Some more trigger time and you will be just find.


----------



## pic (Nov 14, 2009)

I personally practice dry firing for trigger control, focusing on the sights staying steady through the dry fire.

The problem some have is bringing that trigger control to the range because of anticipated recoil. 

It may not be the issue here .

Good luck next time out

:smt1099


----------



## DJ Niner (Oct 3, 2006)

pic said:


> I personally practice dry firing for trigger control, focusing on the sights staying steady through the dry fire.
> 
> The problem some have is bringing that trigger control to the range because of anticipated recoil.
> 
> ...


That's a great piece of advice. If you have a place where you can safely dry-fire, it will really help your accuracy if you practice a fast presentation (draw from holster, or just bring the pistol quickly up to eye-level) combined with a "flash" sight picture and a quick but still controlled squeeze.

After just a small amount of practice, most folks can get the pistol out/up, aligned, and break the first shot in well under 2 seconds, and if practiced religiously, under a second for just raising and shooting a pistol that is already in-hand. After you are landing the first shot in the center, fast, you can move to multiple shots or multiple targets.

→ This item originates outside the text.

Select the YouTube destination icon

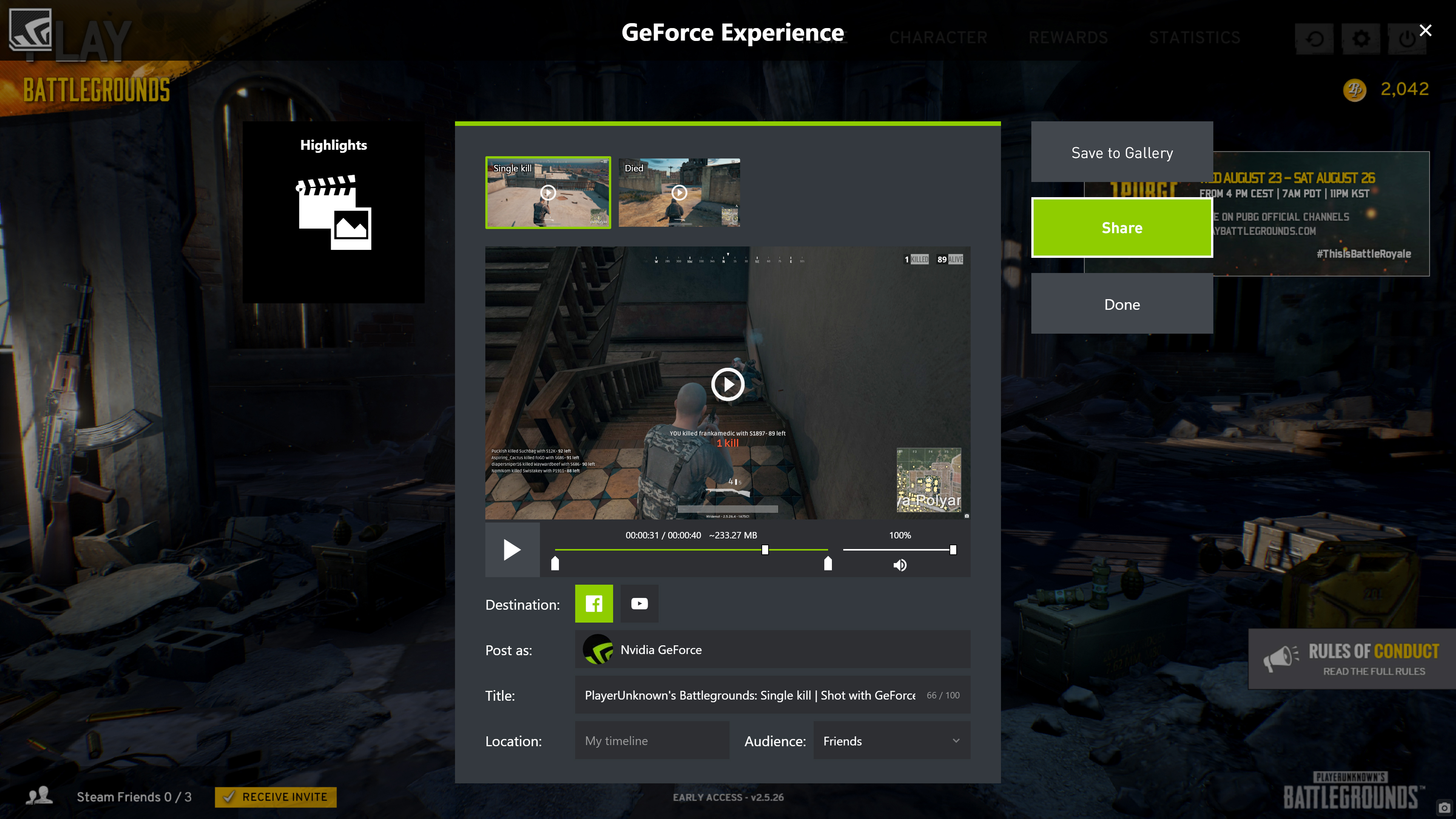click(x=639, y=603)
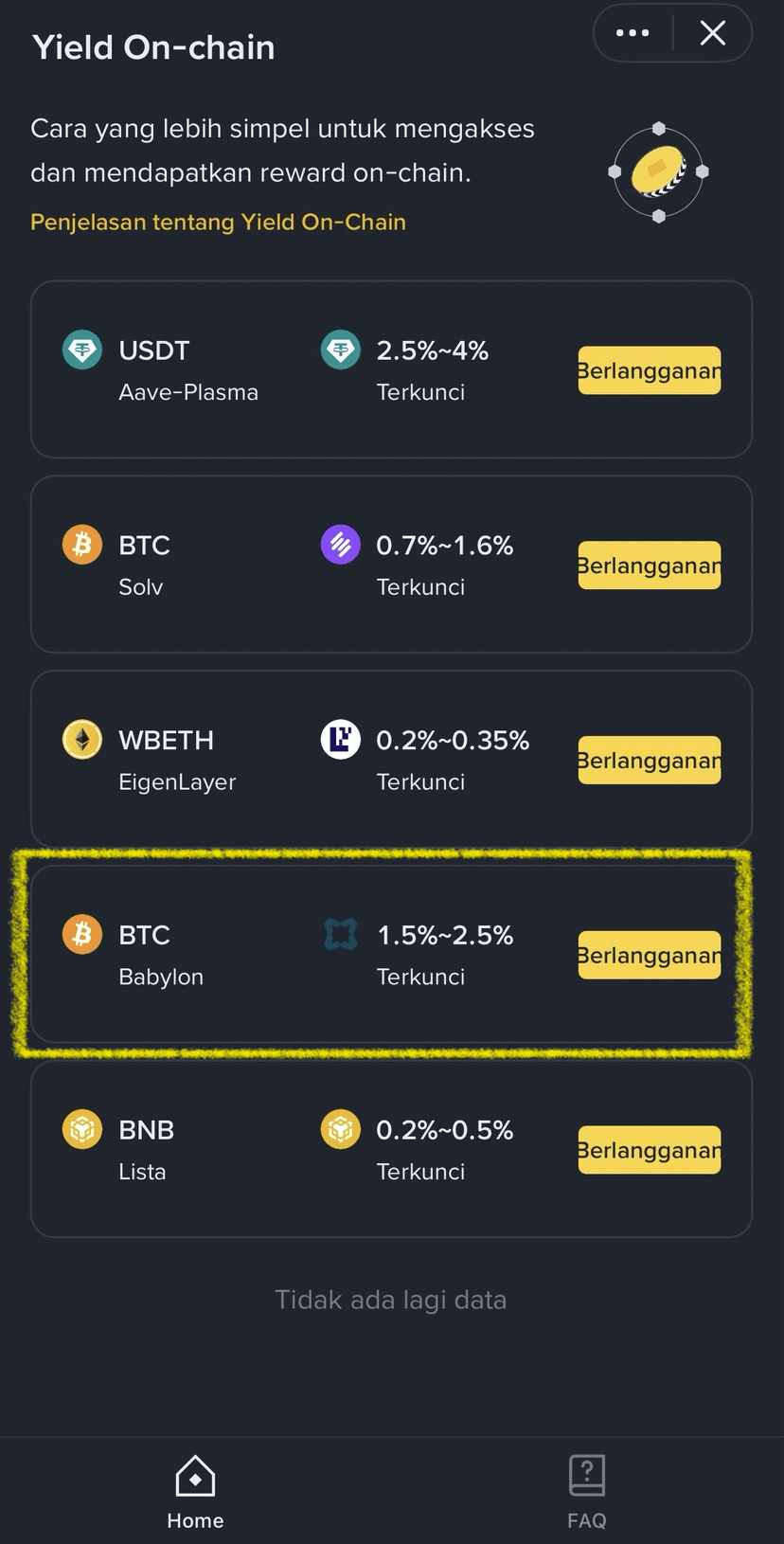The image size is (784, 1544).
Task: Subscribe to USDT Aave-Plasma via Berlangganan
Action: [650, 370]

But ALWAYS make that first shot count. Depending on the circumstances, it might be the only one you get. Also, one of the best/surest ways to disturb the BGs aim is to put a bullet into him, so a quick hit might help keep YOU from stopping a slug.


----------



## Cait43 (Apr 4, 2013)

Pistol Correction Chart -- Right hand
http://www.gunlink.info/targets/PistolChartR1S.pdf

Pistol Correction Chart -- Leftt hand
http://www.gunlink.info/targets/PistolChartL1S.pdf


----------



## just for fun (Dec 31, 2006)

Aheadshot said:


> _I shot 50 rounds through my Glock 17 9x19 mm last Friday.It seem to shoot to the left single shot or rapid fire,guess I need more practice with it.
> 
> View attachment 1130
> _


look as it is a very good reason to go to the range!


----------